Return the lines below that contain the word "input".

Collected data

━━━

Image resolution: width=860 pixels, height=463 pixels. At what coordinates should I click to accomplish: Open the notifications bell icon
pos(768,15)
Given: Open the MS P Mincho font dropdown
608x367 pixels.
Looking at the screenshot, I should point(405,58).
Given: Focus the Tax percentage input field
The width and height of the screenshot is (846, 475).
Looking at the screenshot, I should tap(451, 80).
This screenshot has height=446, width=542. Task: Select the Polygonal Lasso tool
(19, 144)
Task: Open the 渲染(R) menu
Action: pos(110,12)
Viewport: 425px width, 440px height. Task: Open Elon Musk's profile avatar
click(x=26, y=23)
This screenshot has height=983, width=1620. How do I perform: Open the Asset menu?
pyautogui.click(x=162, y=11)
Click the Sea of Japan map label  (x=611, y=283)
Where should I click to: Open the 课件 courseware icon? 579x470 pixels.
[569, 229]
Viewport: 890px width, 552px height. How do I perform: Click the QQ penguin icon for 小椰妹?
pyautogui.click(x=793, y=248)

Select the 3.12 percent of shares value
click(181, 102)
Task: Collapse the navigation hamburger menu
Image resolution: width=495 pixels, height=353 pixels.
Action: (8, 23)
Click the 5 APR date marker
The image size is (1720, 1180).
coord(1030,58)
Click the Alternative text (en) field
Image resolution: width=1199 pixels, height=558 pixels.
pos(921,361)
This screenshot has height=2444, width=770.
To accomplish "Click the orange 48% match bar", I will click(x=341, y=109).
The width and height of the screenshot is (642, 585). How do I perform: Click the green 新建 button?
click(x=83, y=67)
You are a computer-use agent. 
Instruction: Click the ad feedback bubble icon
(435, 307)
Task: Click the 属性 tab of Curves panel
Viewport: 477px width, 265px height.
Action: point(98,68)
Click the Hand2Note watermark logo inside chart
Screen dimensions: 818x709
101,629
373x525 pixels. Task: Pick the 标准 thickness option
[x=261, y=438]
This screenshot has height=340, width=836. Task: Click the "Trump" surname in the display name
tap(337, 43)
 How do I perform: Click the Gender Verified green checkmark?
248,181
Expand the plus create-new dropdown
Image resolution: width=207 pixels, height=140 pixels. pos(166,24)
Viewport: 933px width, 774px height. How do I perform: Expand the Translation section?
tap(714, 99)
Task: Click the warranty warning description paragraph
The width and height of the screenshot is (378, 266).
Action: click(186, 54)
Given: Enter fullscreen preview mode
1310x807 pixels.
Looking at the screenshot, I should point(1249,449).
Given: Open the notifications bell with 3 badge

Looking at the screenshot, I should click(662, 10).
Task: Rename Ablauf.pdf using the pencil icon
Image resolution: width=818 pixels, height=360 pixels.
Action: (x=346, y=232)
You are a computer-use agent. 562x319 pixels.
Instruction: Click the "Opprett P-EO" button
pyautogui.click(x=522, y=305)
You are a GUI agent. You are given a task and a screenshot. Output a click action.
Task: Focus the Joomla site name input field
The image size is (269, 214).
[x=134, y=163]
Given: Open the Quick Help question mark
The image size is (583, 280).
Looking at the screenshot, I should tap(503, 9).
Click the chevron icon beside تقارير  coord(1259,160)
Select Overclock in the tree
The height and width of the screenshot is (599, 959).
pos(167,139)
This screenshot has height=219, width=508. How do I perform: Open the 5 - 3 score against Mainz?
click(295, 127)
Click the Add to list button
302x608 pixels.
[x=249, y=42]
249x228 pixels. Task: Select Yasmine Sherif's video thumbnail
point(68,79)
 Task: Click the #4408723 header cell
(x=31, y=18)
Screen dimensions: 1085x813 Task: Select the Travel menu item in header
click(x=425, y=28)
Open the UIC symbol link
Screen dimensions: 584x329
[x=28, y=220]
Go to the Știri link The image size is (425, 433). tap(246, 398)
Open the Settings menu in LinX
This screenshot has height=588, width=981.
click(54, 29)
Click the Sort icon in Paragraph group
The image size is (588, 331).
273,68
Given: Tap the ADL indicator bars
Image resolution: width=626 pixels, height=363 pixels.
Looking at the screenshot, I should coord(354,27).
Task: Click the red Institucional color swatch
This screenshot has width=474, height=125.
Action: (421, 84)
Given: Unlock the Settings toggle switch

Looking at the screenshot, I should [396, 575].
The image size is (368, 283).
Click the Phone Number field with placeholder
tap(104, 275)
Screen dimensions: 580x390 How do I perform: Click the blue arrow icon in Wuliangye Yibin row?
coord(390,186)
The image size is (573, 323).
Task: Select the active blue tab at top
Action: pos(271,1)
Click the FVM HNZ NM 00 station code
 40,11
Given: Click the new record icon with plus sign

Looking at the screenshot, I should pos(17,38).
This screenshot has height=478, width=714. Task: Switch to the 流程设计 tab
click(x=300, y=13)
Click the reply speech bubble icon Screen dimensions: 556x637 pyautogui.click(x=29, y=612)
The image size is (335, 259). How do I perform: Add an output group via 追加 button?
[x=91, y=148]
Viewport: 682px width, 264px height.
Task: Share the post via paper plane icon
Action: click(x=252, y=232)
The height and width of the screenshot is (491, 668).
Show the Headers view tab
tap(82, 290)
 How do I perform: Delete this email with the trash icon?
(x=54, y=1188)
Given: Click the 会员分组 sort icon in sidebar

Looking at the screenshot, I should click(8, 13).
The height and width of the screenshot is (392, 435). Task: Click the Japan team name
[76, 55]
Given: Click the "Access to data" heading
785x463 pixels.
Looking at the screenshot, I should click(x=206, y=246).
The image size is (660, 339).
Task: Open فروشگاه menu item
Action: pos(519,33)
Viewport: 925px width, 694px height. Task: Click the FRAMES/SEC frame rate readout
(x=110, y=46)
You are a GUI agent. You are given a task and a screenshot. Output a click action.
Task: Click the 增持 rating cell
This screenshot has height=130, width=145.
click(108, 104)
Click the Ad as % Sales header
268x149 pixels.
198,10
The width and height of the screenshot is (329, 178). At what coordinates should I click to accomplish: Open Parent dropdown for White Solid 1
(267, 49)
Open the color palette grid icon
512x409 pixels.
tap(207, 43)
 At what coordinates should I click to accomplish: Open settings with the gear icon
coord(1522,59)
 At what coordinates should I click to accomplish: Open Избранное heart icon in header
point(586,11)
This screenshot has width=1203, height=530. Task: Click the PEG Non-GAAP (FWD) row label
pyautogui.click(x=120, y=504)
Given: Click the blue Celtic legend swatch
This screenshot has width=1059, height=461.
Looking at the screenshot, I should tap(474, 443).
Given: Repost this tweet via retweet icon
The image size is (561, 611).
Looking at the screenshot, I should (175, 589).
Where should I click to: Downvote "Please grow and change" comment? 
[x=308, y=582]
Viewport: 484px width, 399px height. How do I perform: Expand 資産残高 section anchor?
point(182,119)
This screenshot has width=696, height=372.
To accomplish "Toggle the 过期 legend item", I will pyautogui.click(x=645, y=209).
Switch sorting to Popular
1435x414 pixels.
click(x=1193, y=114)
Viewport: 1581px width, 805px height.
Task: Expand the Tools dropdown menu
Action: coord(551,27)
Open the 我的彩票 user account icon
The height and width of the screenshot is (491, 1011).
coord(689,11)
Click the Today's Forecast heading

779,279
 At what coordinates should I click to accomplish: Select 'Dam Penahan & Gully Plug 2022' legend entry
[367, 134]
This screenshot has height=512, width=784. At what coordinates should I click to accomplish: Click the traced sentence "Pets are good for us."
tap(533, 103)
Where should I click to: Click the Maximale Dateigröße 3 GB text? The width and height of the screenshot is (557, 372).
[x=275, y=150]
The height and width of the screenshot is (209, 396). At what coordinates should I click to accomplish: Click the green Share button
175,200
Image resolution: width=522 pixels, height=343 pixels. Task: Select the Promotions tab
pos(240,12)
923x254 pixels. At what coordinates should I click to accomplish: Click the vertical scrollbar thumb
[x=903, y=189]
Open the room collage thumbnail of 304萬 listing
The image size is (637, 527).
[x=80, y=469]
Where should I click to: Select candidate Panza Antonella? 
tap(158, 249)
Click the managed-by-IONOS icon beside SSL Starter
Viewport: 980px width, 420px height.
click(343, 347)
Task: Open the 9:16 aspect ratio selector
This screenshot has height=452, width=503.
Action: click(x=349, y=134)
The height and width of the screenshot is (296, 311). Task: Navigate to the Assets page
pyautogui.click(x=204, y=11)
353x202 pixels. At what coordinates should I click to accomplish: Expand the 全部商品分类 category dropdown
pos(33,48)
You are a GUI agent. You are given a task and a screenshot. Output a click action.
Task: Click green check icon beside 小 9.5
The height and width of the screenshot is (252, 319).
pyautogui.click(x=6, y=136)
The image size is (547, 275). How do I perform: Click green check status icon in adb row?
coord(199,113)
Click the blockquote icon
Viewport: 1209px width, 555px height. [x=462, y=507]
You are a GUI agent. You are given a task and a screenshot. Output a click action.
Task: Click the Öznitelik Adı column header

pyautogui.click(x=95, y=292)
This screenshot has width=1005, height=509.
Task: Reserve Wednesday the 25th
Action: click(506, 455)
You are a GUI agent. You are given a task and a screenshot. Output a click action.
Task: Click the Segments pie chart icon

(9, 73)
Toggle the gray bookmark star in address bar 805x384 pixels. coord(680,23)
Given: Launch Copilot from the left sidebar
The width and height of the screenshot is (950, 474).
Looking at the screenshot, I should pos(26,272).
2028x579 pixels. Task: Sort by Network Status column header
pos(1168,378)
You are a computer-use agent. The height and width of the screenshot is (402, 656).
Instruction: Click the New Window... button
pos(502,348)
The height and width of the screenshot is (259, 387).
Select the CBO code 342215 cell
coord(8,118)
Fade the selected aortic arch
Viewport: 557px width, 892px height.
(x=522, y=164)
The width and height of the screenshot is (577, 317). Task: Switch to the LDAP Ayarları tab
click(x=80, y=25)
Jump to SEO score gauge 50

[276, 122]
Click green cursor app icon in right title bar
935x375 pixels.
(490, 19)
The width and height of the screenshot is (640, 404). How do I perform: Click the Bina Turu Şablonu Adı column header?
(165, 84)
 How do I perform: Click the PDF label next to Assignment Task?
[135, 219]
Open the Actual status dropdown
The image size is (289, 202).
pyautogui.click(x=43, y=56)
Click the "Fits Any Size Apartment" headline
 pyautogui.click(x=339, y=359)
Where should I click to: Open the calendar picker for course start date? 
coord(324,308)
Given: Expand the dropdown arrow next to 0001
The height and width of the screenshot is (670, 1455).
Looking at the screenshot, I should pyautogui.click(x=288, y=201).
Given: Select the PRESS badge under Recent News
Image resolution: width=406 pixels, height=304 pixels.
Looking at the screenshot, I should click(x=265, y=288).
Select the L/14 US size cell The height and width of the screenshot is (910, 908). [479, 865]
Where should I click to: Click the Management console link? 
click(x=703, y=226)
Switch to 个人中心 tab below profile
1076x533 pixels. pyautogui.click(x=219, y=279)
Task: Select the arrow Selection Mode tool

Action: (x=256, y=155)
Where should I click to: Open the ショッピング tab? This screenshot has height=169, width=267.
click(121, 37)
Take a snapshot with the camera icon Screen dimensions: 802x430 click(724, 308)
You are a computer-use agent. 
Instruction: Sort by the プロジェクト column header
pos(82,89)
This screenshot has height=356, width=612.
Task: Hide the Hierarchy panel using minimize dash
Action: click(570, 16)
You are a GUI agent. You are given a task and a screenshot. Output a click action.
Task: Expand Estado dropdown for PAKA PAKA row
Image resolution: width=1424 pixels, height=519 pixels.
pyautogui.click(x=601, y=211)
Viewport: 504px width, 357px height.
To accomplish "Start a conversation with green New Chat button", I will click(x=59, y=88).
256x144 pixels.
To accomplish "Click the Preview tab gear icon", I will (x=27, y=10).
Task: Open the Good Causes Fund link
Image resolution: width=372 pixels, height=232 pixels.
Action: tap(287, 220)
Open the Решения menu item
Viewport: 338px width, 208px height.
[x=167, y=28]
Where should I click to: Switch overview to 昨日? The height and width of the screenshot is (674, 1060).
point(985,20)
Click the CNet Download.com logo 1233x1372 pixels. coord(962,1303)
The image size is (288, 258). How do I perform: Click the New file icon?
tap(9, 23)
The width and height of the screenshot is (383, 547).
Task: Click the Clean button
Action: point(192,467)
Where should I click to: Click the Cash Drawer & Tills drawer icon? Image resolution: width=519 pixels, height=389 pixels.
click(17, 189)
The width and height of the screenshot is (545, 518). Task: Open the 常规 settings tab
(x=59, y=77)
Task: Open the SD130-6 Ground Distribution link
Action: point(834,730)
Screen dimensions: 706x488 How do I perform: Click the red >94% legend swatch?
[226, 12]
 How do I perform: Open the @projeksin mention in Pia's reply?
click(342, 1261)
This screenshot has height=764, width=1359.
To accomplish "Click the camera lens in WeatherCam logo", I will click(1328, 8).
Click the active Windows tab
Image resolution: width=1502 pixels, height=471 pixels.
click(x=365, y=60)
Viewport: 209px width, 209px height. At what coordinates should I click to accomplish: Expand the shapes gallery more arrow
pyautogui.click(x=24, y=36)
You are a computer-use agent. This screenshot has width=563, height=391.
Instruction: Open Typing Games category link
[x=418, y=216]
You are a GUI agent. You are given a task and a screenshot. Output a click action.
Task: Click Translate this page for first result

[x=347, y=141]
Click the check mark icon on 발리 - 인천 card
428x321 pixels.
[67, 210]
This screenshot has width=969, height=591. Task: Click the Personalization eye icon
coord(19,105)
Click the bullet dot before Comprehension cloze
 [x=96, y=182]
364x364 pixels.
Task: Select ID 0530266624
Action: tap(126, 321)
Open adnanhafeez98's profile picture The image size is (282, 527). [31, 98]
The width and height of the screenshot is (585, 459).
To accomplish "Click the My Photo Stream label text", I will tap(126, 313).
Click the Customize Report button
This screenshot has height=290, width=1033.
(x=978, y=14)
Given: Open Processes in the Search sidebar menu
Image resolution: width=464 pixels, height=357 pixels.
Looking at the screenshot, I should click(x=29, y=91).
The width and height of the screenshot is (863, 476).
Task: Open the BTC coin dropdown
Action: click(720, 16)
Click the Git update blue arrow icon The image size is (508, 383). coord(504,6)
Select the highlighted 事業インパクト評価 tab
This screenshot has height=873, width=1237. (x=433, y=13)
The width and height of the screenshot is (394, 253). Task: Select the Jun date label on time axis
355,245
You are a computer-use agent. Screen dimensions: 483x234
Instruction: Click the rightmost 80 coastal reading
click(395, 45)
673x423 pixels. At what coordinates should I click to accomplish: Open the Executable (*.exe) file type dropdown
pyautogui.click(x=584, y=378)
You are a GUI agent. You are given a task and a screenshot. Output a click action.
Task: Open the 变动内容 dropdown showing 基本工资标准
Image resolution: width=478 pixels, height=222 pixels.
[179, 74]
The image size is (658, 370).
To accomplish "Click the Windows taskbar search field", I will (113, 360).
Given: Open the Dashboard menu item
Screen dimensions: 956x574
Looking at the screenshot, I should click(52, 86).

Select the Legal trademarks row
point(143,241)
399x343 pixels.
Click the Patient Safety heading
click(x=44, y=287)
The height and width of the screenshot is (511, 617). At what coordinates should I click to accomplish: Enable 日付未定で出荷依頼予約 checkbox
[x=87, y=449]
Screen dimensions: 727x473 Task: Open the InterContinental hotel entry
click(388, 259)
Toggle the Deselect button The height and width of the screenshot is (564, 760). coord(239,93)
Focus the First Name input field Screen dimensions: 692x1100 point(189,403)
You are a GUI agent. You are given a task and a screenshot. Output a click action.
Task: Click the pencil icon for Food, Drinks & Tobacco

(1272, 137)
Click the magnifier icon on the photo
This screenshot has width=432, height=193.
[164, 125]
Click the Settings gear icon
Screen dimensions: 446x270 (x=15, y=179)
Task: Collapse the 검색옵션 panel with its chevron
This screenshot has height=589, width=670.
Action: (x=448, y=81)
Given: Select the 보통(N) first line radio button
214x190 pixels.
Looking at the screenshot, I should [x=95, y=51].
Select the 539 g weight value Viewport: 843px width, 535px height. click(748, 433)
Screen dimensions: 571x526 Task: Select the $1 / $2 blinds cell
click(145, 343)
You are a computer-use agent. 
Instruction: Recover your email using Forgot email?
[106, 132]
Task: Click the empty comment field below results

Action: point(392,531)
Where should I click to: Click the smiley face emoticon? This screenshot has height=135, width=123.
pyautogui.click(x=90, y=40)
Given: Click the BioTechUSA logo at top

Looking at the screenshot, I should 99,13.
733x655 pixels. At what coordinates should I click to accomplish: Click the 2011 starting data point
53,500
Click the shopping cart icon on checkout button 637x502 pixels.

━━━

→ Answer to this exercise
Given: Focus the Tax percentage input field
Task: Focus the Joomla site name input field
Focus the First Name input field Screen dimensions: 692x1100 point(189,403)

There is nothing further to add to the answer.